Don Diego apenas parpadeó, con los ojos puestos en un punto cualquiera de la pared. El Mono Riascos se quedó esperando a que dijera algo, pero don Diego echó la cabeza hacia atrás y cerró los ojos, como lo hacía en su castillo cuando quería olvidarse del mundo. El Mono miró su caza con fastidio: en el fondo reposaba un asiento de nata grumosa. Ya entiendo por qué no come, dijo, y puso la taza a un lado. Lo que no entiendo, continuó, es por qué no facilita las cosas para que pueda salir de aquí. Llamó al Cejón, ¡Cejón!, y le pidió que se llevara las tazas. Me tomé esa porquería, le dijo, y mire lo que me salió en el fondo. El Cejón miró la nata espesa sobre el ripio de café y levantó las cejas.

—Es la leche —dijo.

—Pues claro que es la leche —dijo el Mono—, pero por qué no le consiguen leche fresca, por aquí hay vacas para donde uno mire.

—Nos advertiste que no saliéramos —le alegó el Cejón.

—Sí —le refutó el Mono—, pero también les dije que me atendieran bien a don Diego, y lo primero es lo primero, ¿o no, mi doctor?

Don Diego seguía con los ojos cerrados y respiraba pesadamente, abrazado a sí mismo, mortificado por el frío de Santa Elena.

—Mañana me le traen leche recién ordeñada, se la sirven bien hervida para que no le caiga mal y con lo que sobre le hacen quesito —ordenó el Mono, siempre mirando a don Diego, nunca al Cejón—. Y ahora váyase y llévese eso.

El Mono caminó por el cuarto cuando el Cejón cerró la puerta.

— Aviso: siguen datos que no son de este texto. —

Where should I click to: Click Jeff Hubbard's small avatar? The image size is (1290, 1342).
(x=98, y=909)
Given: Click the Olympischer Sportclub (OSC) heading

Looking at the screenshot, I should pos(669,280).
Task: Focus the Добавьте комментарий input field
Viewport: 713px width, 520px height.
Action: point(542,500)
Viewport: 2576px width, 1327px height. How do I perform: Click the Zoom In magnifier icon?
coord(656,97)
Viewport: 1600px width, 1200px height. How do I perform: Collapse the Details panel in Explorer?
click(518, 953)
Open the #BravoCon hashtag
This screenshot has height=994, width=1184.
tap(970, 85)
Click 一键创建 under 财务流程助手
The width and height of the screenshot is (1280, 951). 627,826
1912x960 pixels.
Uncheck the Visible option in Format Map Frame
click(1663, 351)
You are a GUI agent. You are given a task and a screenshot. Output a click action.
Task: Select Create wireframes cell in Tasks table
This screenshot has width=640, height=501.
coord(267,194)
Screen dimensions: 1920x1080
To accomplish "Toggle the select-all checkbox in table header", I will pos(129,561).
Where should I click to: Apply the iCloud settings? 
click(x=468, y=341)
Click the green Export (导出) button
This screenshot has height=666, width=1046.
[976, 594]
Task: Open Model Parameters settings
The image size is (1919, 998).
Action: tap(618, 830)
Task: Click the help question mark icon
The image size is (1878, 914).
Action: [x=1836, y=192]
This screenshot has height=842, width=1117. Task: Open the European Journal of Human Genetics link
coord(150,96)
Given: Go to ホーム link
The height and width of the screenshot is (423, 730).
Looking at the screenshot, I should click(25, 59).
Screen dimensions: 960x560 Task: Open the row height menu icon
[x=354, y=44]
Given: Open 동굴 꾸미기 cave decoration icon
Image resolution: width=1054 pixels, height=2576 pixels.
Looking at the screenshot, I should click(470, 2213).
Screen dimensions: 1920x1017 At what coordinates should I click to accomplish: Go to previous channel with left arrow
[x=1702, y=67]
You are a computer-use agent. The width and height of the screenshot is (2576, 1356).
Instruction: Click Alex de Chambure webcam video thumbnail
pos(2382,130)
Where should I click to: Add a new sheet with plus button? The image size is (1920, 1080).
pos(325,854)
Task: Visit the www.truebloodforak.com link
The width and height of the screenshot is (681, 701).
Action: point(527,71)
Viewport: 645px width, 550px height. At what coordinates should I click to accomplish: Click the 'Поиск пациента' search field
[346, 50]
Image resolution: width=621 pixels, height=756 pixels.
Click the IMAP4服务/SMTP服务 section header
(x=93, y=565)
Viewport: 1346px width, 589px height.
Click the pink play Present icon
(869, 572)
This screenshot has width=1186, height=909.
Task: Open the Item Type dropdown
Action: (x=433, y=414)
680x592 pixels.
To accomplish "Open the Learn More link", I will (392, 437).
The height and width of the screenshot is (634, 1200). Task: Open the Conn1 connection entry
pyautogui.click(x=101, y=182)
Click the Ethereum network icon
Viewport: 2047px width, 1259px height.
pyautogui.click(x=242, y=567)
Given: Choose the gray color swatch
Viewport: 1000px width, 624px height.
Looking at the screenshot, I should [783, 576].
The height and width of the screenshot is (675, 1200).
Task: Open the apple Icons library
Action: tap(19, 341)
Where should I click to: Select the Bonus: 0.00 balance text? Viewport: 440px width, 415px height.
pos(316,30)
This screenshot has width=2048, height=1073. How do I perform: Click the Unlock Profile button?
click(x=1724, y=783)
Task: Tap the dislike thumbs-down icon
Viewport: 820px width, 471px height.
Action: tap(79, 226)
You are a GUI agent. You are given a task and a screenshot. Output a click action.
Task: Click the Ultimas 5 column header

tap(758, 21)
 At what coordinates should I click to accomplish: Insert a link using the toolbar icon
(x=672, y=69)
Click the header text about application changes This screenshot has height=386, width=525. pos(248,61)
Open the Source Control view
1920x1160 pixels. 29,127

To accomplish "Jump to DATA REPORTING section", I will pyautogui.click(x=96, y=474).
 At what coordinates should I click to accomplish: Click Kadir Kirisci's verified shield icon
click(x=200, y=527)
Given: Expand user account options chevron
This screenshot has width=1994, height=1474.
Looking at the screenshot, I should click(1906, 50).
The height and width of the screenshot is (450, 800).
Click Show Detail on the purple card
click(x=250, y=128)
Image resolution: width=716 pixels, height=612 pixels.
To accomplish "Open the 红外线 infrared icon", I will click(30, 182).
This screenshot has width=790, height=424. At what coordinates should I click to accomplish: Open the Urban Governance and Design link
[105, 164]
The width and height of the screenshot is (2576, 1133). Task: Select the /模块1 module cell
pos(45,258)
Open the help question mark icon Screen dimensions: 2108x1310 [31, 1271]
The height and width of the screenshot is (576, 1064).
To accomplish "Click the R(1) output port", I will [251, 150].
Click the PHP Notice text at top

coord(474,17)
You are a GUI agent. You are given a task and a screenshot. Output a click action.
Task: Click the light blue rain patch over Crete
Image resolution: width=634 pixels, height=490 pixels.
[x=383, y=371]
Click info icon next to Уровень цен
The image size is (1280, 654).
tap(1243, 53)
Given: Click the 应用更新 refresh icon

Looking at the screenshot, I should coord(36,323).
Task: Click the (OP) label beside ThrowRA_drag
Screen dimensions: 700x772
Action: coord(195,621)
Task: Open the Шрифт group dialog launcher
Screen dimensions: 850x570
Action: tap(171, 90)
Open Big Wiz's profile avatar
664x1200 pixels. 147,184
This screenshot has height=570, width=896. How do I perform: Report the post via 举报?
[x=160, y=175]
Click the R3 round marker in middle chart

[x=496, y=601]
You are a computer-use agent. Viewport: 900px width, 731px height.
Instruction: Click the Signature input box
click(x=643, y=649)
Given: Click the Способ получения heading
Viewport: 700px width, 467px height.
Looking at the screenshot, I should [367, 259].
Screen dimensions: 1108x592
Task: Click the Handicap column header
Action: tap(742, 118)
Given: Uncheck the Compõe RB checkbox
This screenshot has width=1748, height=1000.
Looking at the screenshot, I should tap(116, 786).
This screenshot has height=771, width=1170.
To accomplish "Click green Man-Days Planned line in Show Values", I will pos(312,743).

Le echaba miradas a don Diego, que seguía quieto, como dormido. Ya le dije que una de mis virtudes es la paciencia, entre muchas otras, le dijo el Mono. Me podía quedar toda una tarde atisbando a Isolda en el jardín, sentado en la rama de un árbol, con el culo tallado y usted me perdonará la expresión, pero es que a la hora de estar ahí ya no sabía cómo acomodarme, así me cambiara de rama era lo mismo, y cuando ella no salía se sentía más la incomodidad. Y los aguaceros. Usted sabe que cuando en Medellín llueve, llueve con rabia, y más en su castillo, donde se mete el frío de la montaña. ¿Tiene frío, don Diego? El Mono le pasó la cobija. Tenga, arrópese, le dijo. Don Diego miró la cobija empolvada y rota, frunció los labios y el Mono no supo si fue por molestia, por humillación o por tragarse su silencio intransigente. Era muy poco lo que había hablado desde que dijo, por mí no van a pagar ni un peso.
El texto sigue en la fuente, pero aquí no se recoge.